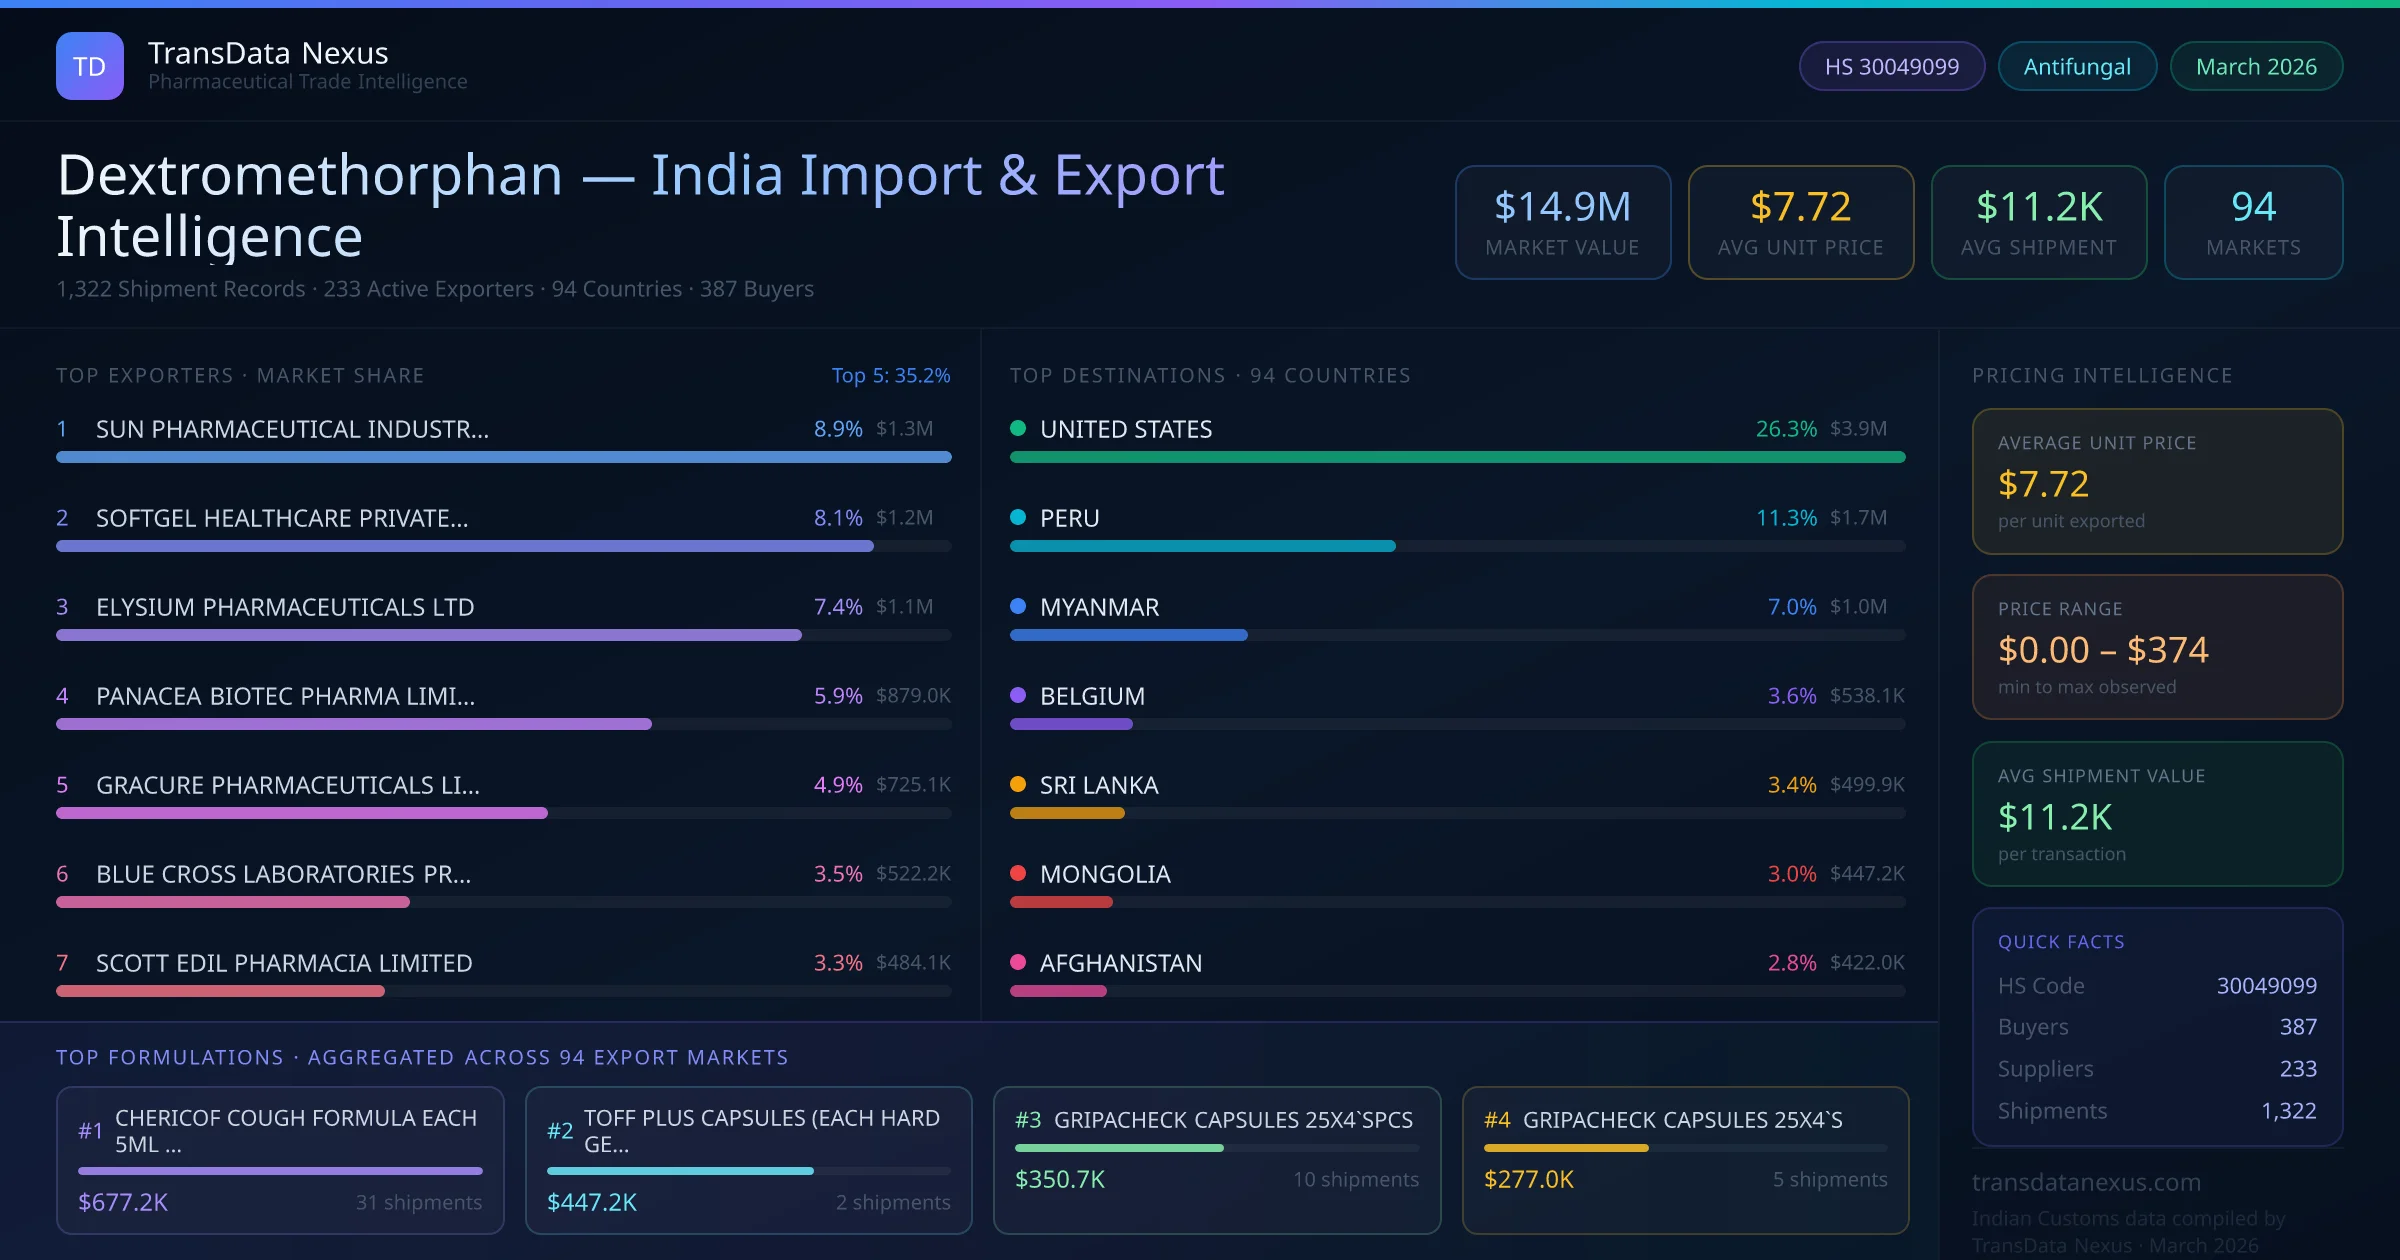Visit the transdatanexus.com link
The width and height of the screenshot is (2400, 1260).
(x=2086, y=1182)
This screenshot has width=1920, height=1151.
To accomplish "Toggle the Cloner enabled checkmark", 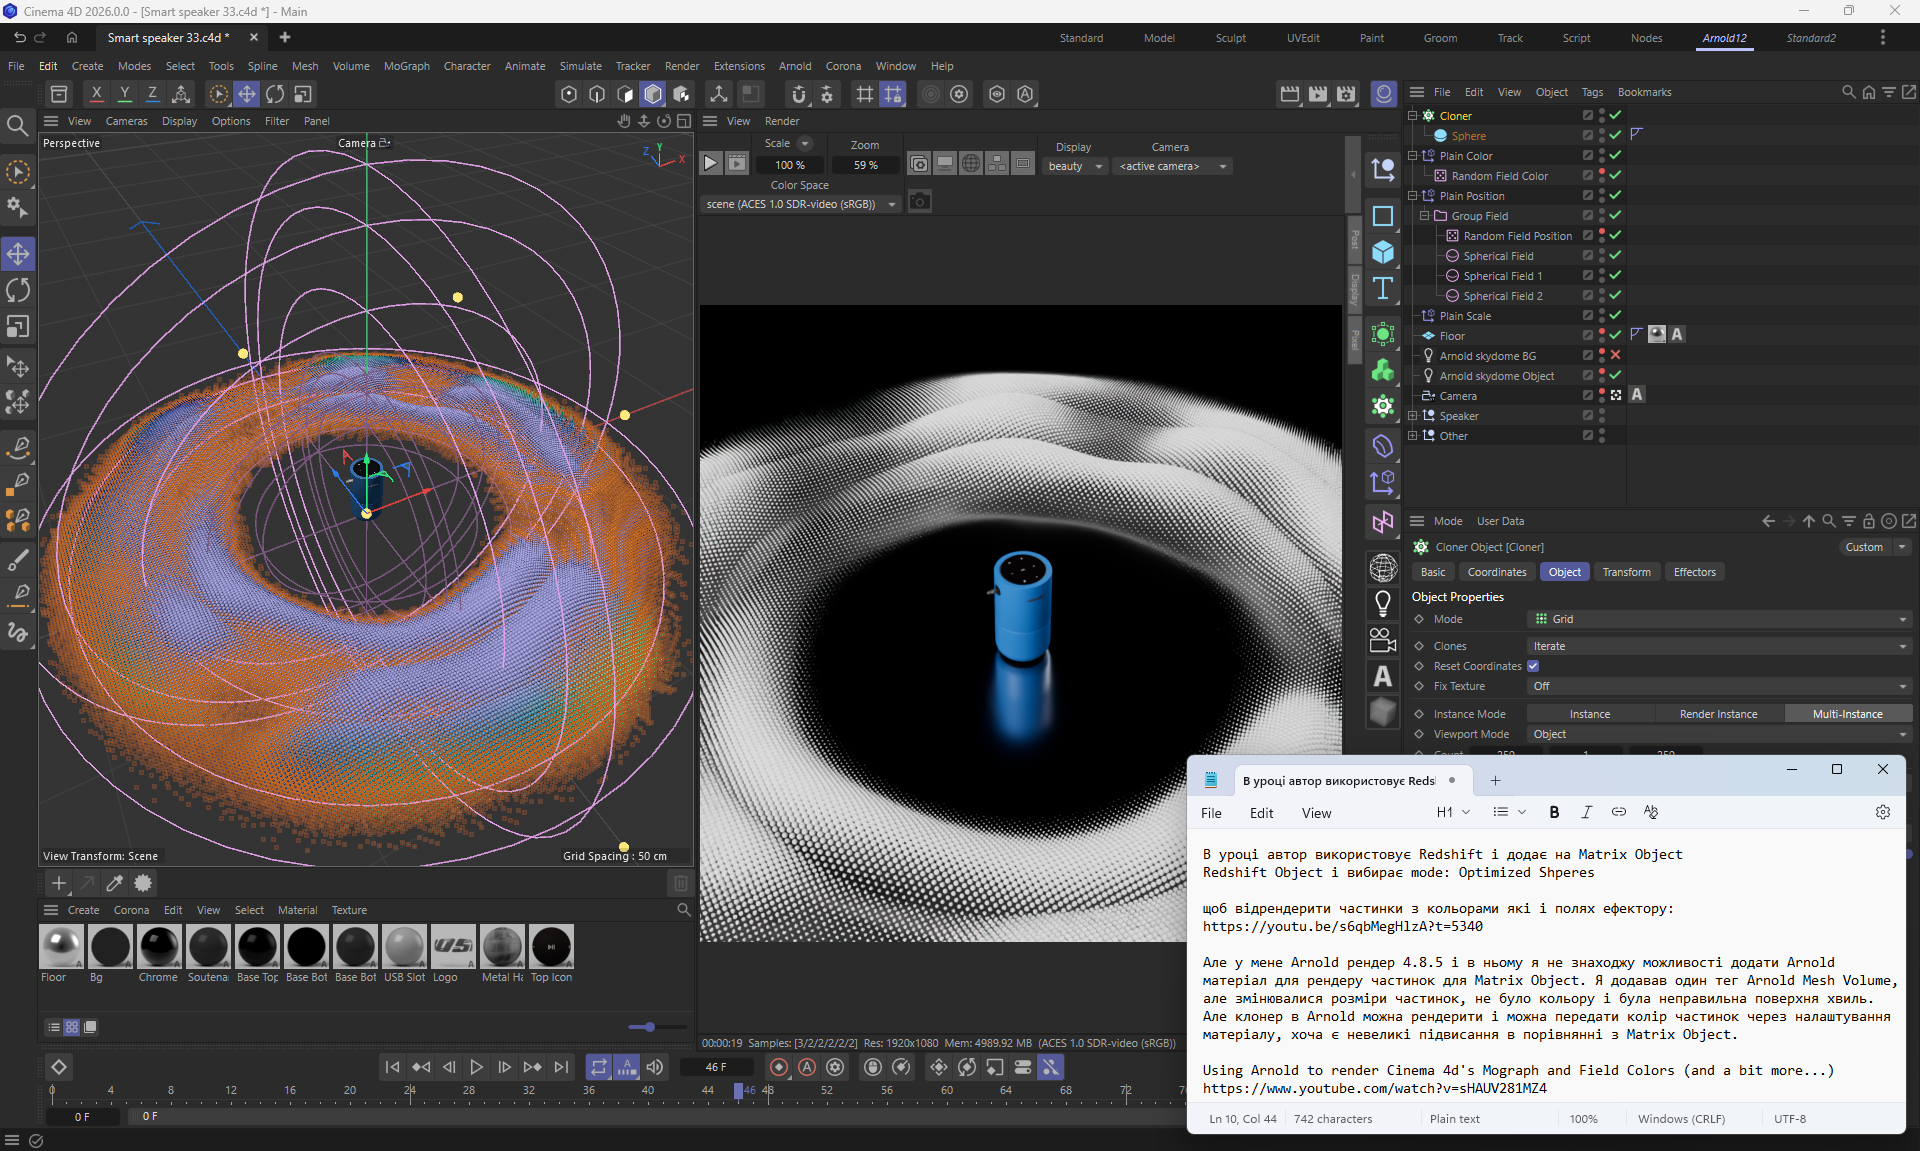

================

WORK ITEM
From the line containing "This screenshot has width=1920, height=1151." to the final line above, both included, transcribe every line exactly and leave all pictures out.

YOUR RESPONSE
This screenshot has width=1920, height=1151.
To accomplish "Toggle the Cloner enabled checkmark", 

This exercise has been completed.